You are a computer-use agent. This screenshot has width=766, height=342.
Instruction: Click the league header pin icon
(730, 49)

---

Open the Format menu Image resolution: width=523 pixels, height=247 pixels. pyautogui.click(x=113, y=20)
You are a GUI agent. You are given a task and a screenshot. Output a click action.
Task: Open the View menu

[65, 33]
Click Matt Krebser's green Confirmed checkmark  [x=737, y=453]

The exercise>
Return the lines from the one containing "You are a GUI" through the one containing "Click Matt Krebser's", inclusive, as a JSON list of strings with one string per line, leaving out blank lines.

Task output>
[
  "You are a GUI agent. You are given a task and a screenshot. Output a click action.",
  "Task: Open the View menu",
  "[65, 33]",
  "Click Matt Krebser's green Confirmed checkmark  [x=737, y=453]"
]